Fast Matrix Multiplications for Lookup Table-Quantized LLMs
Han Guo, William Brandon, Radostin Cholakov, Jonathan Ragan-Kelley, Eric P. Xing, Yoon Kim
2024-07-22

Summary
This paper introduces FLUTE, a new engine designed to speed up matrix multiplications for large language models (LLMs) that use lookup table quantization. This method helps make LLMs more efficient by reducing the amount of data they need to process.
What's the problem?
When using large language models, transferring data from the computer's memory to the processing unit can be slow and inefficient, especially when dealing with quantized weights that are not evenly sized. This can create a bottleneck that slows down the model's performance, particularly during tasks like generating text or processing data.
What's the solution?
The authors developed FLUTE, which restructures the way quantized weight matrices are handled. By minimizing unnecessary data movements and optimizing how the model accesses its lookup tables, FLUTE can perform matrix multiplications much faster—up to 2-4 times quicker than existing methods.
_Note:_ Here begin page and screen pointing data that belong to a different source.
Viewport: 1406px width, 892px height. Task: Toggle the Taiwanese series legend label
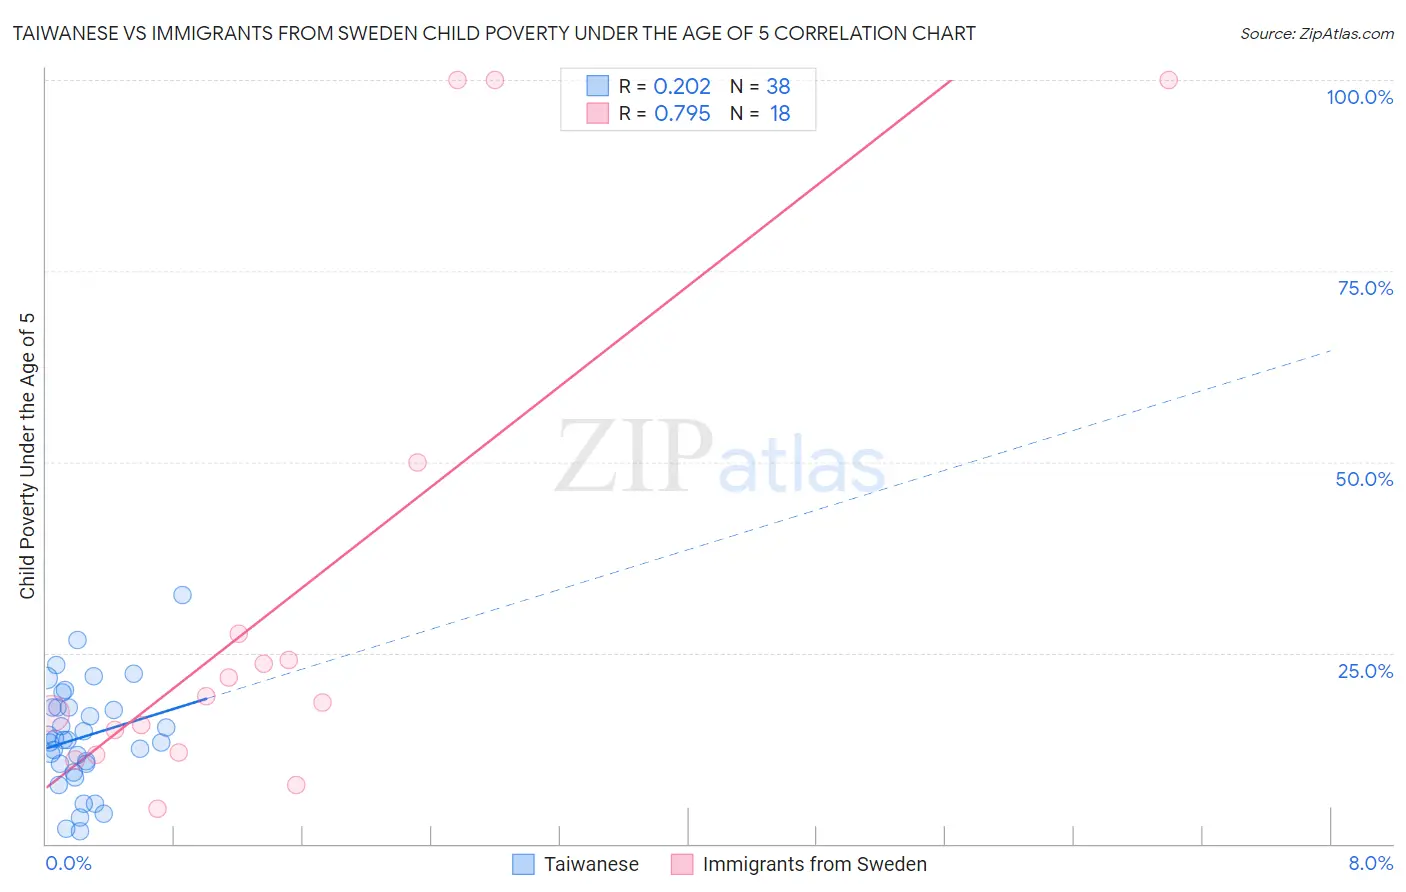pyautogui.click(x=591, y=864)
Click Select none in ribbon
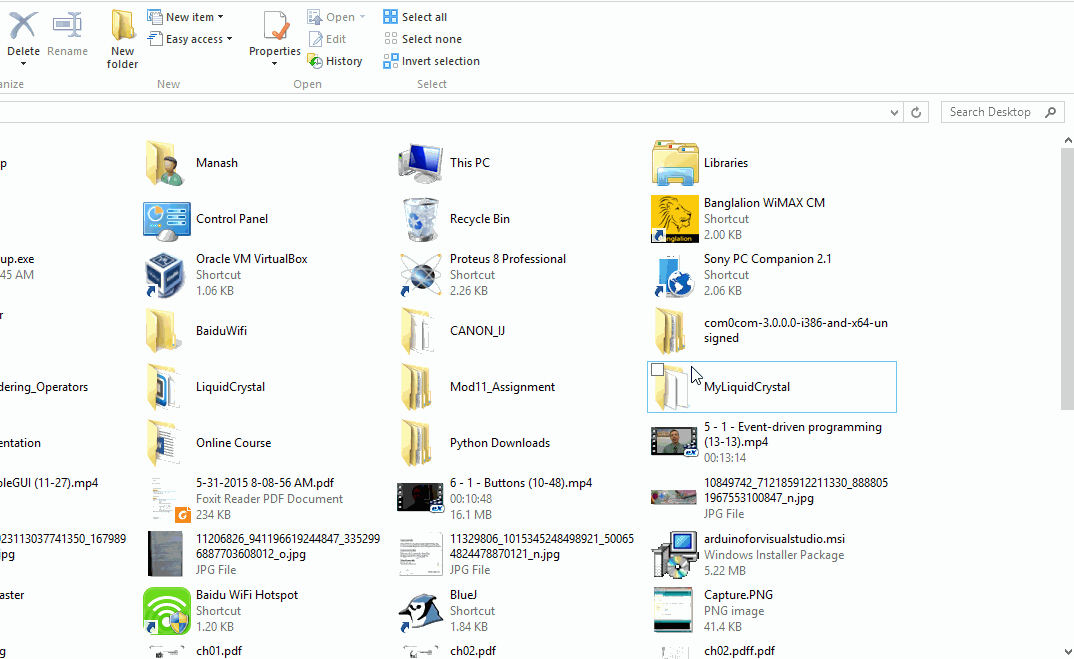The image size is (1074, 659). (422, 39)
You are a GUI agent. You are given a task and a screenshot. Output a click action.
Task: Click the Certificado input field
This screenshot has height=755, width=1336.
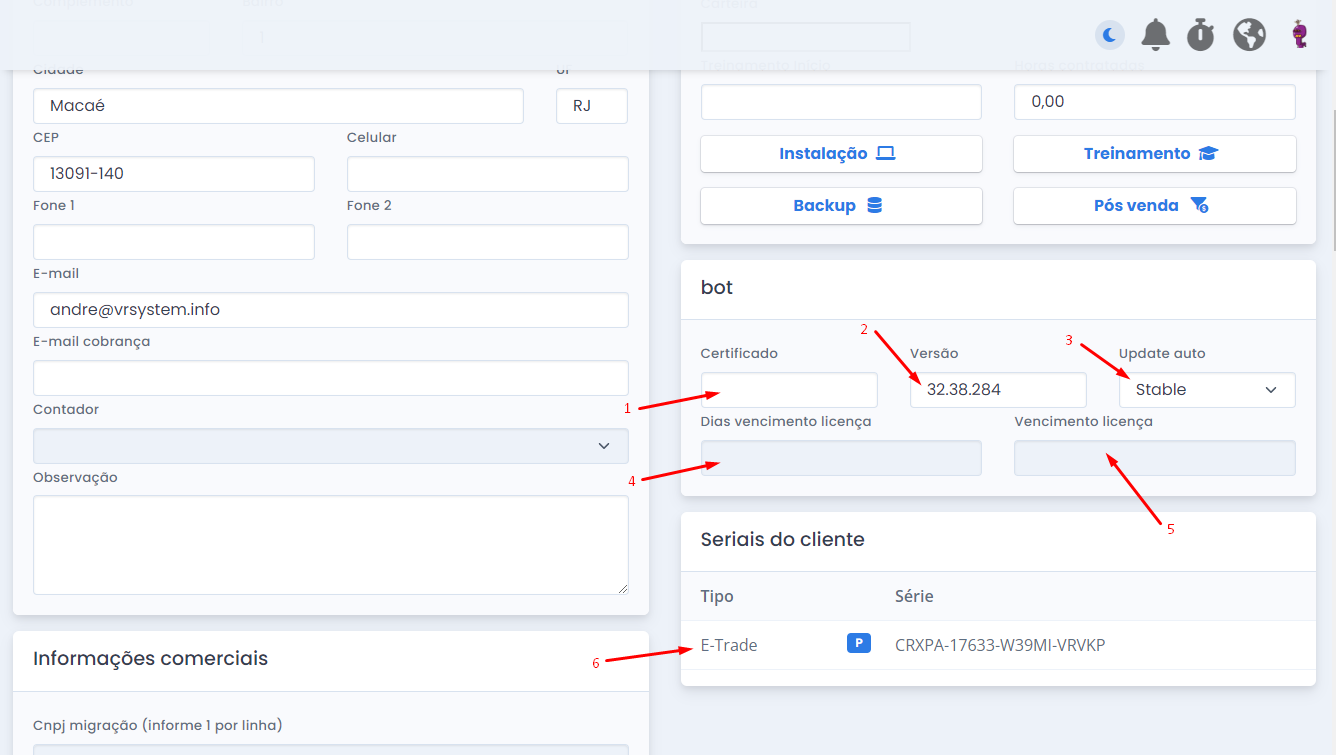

They also tested FLUTE on a specific model called LLaMA3 and found it significantly improved processing speeds while maintaining high performance.
Why it matters?
This research is important because it enhances the efficiency of large language models, making them faster and more practical for real-world applications. By improving how these models handle data, FLUTE can help in various fields such as natural language processing, machine learning, and AI development, ultimately leading to better and more responsive AI systems.
Abstract
The deployment of large language models (LLMs) is often constrained by memory bandwidth, where the primary bottleneck is the cost of transferring model parameters from the GPU's global memory to its registers. When coupled with custom kernels that fuse the dequantization and matmul operations, weight-only quantization can thus enable faster inference by reducing the amount of memory movement. However, developing high-performance kernels for weight-quantized LLMs presents substantial challenges, especially when the weights are compressed to non-evenly-divisible bit widths (e.g., 3 bits) with non-uniform, lookup table (LUT) quantization. This paper describes FLUTE, a flexible lookup table engine for LUT-quantized LLMs, which uses offline restructuring of the quantized weight matrix to minimize bit manipulations associated with unpacking, and vectorization and duplication of the lookup table to mitigate shared memory bandwidth constraints. At batch sizes < 32 and quantization group size of 128 (typical in LLM inference), the FLUTE kernel can be 2-4x faster than existing GEMM kernels. As an application of FLUTE, we explore a simple extension to lookup table-based NormalFloat quantization and apply it to quantize LLaMA3 to various configurations, obtaining competitive quantization performance against strong baselines while obtaining an end-to-end throughput increase of 1.5 to 2 times.